WORK ITEM: Find the line below that contains "Switch sorting to 飛行時間". Transcribe it and every line after it exactly, adding nothing.

EXERCISE DATA:
========================================

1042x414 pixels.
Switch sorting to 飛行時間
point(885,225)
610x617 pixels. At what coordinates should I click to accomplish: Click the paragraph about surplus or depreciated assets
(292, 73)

========================================

SOLUTION TO THIS EXERCISE:
Switch sorting to 飛行時間
point(885,225)
610x617 pixels. At what coordinates should I click to accomplish: Click the paragraph about surplus or depreciated assets
(292, 73)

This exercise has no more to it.